10RUPTiV · March 9, 2022, 1:58pm

@Pooh

The master itself is running at 15% of the processor all the time… and the same “master” is also running the icingaweb2

My concern is more about optimal setup… right now all our 25 remote endpoint are connected to the master directly, if we setup 2 satellites at 2 different location of the master, it will add some layer of HA ?

Pooh · March 9, 2022, 2:25pm

The master itself is running at 15% of the processor all the time… and
the same “master” is also running the icingaweb2

That sounds pretty reasonable to me.

My concern is more about optimal setup… right now all our 25 remote
endpoint are connected to the master directly, if we setup 2 satellites at
2 different location of the master, it will add some layer of HA ?

I wouldn’t quite call that HA, but you might regard it as an improvement:

your current Master is clearly a Single Point Of Failure
implementing a Satellite for 12 endpoints and another one for 13 of them
means you can still see half your network if one of the Satellites dies
it also means the Satellites will collect data from the endpoints even if
they (either, or both) cannot see the Master
if the Master goes down, the Satellites will continue doing their job; you
just can’t reconfigure stuff until the Master comes back
you can run Icingaweb2 on the Satellites as well if you wish; it will only
show the endpoints connected to that Satellite

Icinga can also do 2-Master HA which may be what you want:
https://icinga.com/docs/icinga-2/latest/doc/06-distributed-monitoring/
#high-availability-master-with-agents

Antony.

10RUPTiV · March 9, 2022, 3:08pm

@Pooh

What about the fact that 2 satellite can load balance themself ? I saw that somewhere…

Our setup will look like this ?

aclark6996 · March 9, 2022, 6:43pm

You should add a 2nd master server as @Pooh said if your worried about high availability.
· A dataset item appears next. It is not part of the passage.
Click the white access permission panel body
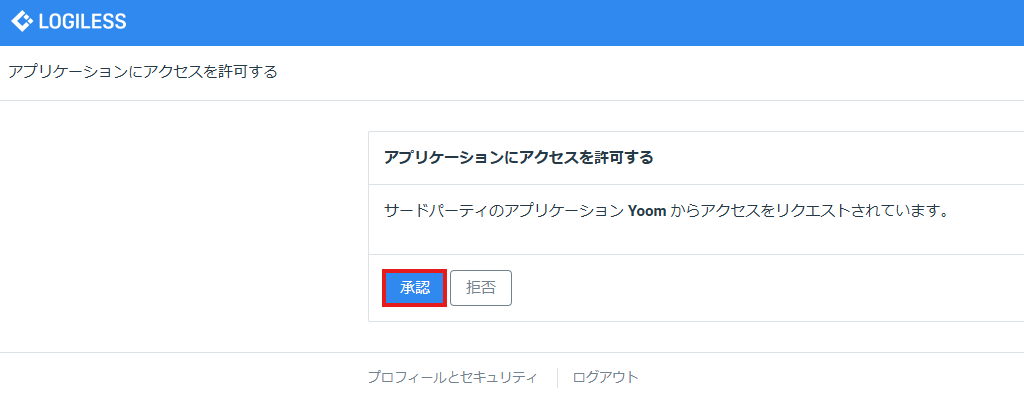 pyautogui.click(x=696, y=219)
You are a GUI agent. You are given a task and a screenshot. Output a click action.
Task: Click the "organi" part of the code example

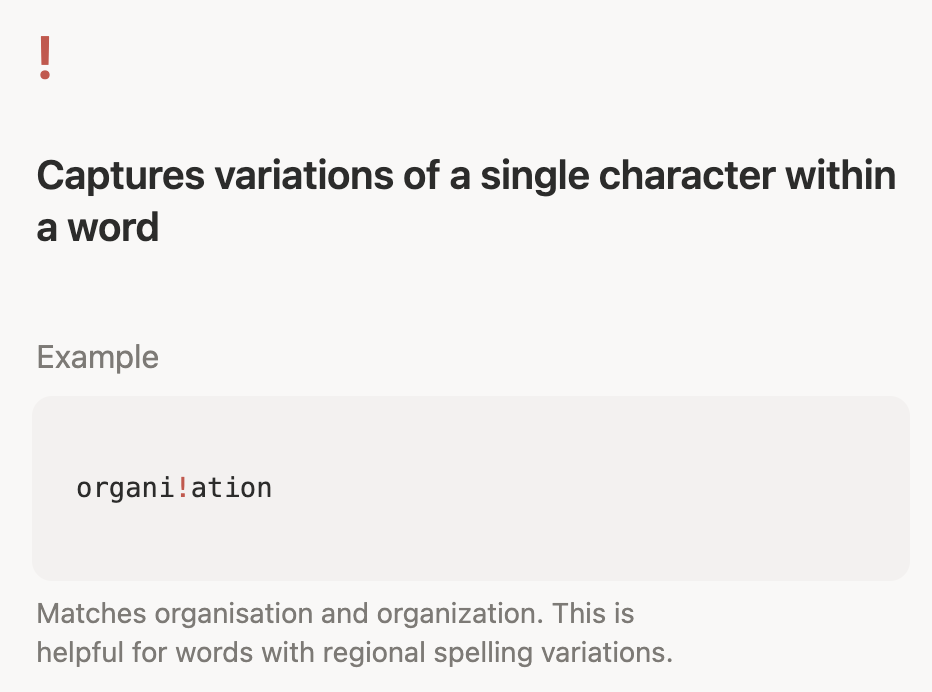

Once you add the 2nd master your checks and notification will get load balanced between both masters so that will help reduce the load on your current master.
I’m not sure what a ‘remote endpoint’ is. I did not see that term used anywhere in the documentation. I cannot comment on a remote endpoint.

Alex

10RUPTiV · March 9, 2022, 6:56pm

@aclark6996

We are monitoring remote site, and each “agent” at each remote location CAN’T reach the master directly so we are having a physical machine at each location that act as a remote satellite!

We are having one ZONE per physical machine at each remote location.

The parent for those zone are the master (internally we called them poller)
Instead of having ALL “poller” connecting to the master, we will like to connect them to the 2 new satellite as our drawing…

That will do something like

agent1 will connect to his local “poller”, this local poller will send data to satellite1/2 that will then send back to master…

agent1 zone parent will be poller1
poller1 zone parent will be satellite1/2 zone
satellite1/2 zone parent will be master

But not sure that’s possible… in my understand it’s like having a zone in a zone ?

10RUPTiV · March 9, 2022, 7:07pm

Found my answer

https://icinga.com/docs/icinga-2/latest/doc/15-troubleshooting/#zones-in-zones-doesnt-work

aclark6996 · March 9, 2022, 7:16pm

Glad you found you answer. Icinga is open source so you can set it up many way so I never heard of a zone inside a zone.
Regarding your setup I would change my local ‘poller’ to a Icinga satellite if possible. All the local agents that cannot communicate with the master will communicate with the local Icinga satellite. Setup the Icinga satellite to communicate with the master. You still have the problem with a single point of failure at your master and each site. You can add a second master and a second satellite at each site to solve the SPOF. This is described here in the documentation.

Regards
Alex